| TO DO |
Below are several entries. Transcribe exactly those lines that fall from the one with "Task: Open the recent" through the one with "Click the Password", end lines included.

● ● ●

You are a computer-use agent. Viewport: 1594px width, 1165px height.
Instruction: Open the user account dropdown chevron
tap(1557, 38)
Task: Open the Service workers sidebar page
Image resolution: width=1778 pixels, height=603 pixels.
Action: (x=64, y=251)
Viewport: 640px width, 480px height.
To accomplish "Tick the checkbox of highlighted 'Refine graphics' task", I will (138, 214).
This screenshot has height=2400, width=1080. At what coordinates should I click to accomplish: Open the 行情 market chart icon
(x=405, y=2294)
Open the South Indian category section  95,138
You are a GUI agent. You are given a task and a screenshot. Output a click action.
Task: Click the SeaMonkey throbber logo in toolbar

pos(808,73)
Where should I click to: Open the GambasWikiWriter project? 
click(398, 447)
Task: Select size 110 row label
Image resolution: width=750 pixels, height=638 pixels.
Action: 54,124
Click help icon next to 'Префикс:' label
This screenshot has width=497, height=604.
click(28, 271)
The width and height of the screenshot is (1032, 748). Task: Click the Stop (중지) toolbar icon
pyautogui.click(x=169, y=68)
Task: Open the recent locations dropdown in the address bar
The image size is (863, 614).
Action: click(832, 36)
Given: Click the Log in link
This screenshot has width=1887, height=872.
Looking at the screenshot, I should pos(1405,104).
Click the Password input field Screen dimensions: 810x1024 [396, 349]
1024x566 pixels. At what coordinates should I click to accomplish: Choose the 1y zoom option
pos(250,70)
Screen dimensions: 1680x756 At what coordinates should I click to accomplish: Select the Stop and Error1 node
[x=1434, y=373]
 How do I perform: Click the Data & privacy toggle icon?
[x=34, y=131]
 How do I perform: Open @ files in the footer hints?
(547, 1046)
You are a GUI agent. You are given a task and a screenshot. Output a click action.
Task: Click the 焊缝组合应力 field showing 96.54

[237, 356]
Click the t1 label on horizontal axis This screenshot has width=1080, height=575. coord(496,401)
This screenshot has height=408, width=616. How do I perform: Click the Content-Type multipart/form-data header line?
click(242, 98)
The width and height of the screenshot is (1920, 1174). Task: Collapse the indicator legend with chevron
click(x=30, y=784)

● ● ●

| OUTPUT |
Task: Open the recent locations dropdown in the address bar
The image size is (863, 614).
Action: click(832, 36)
Given: Click the Log in link
This screenshot has width=1887, height=872.
Looking at the screenshot, I should pos(1405,104).
Click the Password input field Screen dimensions: 810x1024 [396, 349]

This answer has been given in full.